Segment Start: INPUT FOR THIS TASK
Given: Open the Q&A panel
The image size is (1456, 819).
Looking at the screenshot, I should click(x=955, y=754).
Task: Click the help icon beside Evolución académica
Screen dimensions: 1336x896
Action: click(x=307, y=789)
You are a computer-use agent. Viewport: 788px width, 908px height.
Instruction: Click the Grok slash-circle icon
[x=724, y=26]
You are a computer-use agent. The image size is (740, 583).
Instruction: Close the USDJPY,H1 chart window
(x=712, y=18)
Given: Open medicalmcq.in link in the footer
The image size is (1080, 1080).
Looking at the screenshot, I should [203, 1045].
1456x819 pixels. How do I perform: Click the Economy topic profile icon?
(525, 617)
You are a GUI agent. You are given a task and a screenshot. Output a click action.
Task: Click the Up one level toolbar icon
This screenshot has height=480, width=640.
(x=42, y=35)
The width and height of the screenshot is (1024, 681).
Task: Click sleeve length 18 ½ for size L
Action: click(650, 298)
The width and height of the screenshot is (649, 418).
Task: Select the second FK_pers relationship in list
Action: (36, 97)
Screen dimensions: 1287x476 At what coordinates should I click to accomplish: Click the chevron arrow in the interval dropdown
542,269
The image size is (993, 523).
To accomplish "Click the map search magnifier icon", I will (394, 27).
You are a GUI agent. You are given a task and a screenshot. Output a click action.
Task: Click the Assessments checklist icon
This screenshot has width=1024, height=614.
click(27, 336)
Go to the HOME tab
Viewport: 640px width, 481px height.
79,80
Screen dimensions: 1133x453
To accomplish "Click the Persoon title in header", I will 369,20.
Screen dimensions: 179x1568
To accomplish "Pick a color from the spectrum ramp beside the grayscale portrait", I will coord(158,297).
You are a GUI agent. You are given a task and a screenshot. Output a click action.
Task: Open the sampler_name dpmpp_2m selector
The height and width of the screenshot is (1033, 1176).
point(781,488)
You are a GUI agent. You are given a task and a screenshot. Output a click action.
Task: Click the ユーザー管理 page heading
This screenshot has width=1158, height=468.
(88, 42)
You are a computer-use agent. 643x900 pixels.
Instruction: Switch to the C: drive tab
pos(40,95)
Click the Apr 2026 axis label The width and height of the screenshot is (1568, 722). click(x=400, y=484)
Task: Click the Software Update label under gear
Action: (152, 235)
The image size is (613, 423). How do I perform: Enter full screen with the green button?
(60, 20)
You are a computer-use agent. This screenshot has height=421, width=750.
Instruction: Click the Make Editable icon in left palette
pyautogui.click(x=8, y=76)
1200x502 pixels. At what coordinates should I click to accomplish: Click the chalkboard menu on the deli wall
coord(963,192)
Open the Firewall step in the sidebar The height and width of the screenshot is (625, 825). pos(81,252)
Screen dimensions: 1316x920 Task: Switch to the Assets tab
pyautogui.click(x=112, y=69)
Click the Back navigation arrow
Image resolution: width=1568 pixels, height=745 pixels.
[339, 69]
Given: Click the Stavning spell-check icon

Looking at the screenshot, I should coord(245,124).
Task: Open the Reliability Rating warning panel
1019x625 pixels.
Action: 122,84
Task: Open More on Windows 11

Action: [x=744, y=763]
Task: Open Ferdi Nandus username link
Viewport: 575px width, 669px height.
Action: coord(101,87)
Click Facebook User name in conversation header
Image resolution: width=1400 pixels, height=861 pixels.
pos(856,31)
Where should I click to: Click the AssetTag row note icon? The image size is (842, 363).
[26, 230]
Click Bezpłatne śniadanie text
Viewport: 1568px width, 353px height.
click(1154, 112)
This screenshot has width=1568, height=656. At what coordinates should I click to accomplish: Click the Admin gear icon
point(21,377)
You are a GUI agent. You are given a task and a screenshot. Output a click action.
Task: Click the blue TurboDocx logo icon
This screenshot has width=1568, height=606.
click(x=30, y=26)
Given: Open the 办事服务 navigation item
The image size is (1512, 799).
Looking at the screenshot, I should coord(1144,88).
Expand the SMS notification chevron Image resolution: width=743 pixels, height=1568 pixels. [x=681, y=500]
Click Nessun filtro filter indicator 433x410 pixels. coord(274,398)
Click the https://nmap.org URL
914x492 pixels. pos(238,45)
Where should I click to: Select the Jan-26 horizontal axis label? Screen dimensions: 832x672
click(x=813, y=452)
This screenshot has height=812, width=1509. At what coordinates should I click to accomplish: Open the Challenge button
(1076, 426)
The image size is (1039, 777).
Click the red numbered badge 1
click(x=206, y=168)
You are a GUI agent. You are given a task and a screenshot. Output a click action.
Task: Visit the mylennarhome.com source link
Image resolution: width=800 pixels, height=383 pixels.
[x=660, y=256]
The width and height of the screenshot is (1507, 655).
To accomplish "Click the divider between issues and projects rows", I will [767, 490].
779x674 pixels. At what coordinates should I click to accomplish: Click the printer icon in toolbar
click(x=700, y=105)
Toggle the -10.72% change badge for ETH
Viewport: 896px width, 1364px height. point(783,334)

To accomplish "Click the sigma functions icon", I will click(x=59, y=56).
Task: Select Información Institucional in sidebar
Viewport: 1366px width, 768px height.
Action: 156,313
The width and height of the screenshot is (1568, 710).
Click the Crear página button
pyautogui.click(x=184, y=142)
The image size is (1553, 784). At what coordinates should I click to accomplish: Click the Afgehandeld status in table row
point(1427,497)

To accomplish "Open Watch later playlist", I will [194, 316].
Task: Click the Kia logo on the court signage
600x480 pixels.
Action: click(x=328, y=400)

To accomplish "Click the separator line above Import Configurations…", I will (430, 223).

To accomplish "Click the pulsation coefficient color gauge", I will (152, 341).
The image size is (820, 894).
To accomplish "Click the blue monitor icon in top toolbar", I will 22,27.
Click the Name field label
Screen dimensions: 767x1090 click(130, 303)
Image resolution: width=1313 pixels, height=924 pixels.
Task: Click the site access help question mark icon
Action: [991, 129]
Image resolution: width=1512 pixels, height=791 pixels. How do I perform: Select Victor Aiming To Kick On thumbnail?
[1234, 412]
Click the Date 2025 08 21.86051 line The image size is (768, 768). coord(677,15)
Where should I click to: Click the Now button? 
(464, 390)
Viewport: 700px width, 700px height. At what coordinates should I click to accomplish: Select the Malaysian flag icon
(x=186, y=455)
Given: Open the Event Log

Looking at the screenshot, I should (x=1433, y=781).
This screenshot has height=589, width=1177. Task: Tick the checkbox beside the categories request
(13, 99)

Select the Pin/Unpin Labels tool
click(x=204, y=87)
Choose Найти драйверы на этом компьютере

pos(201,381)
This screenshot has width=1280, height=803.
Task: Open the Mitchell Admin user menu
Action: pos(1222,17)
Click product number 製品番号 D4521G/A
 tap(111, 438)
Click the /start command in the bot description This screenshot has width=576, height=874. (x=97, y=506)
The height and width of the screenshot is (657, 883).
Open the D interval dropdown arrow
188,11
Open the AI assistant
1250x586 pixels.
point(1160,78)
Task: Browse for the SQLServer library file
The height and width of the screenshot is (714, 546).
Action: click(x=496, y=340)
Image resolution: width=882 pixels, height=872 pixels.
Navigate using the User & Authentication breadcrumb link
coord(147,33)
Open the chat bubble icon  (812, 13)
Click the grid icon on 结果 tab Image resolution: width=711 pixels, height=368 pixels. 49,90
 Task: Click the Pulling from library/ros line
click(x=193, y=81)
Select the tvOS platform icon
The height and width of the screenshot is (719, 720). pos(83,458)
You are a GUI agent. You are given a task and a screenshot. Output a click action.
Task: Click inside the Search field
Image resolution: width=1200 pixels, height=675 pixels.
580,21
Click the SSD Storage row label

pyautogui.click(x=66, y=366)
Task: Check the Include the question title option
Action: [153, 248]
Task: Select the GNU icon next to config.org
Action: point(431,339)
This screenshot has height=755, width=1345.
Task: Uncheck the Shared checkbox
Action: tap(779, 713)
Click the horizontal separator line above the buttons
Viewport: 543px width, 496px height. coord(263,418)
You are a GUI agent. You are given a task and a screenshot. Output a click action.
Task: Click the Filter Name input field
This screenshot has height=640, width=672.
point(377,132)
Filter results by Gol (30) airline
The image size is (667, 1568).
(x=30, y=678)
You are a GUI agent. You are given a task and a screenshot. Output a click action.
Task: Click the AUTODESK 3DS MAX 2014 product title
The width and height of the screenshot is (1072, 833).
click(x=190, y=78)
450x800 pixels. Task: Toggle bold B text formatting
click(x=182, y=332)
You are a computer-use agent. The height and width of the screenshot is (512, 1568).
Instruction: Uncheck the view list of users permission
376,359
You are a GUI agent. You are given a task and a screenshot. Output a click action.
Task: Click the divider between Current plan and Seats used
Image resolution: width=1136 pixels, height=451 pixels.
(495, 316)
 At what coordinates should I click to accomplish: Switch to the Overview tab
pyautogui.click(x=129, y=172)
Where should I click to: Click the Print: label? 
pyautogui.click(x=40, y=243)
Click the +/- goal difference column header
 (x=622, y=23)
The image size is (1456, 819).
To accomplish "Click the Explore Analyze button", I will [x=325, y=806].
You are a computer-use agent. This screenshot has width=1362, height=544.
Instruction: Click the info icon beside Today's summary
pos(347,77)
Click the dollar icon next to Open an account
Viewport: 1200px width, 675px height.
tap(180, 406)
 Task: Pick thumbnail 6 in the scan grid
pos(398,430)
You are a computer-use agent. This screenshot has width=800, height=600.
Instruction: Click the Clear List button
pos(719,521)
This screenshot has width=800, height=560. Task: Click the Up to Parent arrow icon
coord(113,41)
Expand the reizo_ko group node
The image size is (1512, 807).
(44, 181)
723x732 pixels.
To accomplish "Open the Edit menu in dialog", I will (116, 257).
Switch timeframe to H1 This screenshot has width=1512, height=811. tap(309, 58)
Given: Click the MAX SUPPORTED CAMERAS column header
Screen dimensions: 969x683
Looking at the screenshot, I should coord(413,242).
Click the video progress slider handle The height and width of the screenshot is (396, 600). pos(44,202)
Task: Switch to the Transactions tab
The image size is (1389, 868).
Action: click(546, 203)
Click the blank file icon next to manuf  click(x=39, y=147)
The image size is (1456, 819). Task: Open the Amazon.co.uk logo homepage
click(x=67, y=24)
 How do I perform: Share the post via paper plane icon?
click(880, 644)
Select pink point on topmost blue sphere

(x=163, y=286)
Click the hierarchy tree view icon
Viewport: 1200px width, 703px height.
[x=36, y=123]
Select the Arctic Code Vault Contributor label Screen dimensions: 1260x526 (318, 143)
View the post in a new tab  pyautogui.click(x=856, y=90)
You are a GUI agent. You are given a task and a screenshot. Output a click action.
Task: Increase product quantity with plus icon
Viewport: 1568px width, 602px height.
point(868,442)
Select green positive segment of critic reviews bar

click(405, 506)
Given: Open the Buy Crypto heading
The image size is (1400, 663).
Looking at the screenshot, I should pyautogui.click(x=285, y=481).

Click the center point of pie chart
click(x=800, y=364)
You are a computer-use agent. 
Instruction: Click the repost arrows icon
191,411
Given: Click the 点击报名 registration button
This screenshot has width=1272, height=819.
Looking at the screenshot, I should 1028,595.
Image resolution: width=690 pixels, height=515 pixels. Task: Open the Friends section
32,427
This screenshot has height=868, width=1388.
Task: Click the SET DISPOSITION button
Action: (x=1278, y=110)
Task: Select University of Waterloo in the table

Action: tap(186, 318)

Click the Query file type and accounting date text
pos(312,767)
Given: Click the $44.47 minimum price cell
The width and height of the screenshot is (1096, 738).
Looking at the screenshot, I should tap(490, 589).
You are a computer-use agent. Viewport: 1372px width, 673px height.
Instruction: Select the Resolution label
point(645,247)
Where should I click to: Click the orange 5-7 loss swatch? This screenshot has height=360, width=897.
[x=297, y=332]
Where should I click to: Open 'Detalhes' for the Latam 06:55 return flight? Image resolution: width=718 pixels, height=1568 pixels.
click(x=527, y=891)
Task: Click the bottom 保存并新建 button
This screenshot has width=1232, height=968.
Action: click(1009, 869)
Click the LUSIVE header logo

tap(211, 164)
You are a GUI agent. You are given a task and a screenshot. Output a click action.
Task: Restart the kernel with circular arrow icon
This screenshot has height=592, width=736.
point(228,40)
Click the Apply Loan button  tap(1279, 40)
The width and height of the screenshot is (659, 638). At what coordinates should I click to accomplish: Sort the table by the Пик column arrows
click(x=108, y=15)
Segment End: INPUT FOR THIS TASK
▶ **ASSIGNMENT**
When a line in the data holds the word "sidebar", show that line.

▶ **TASK ANSWER**
Open the Firewall step in the sidebar The height and width of the screenshot is (625, 825). pos(81,252)
Task: Select Información Institucional in sidebar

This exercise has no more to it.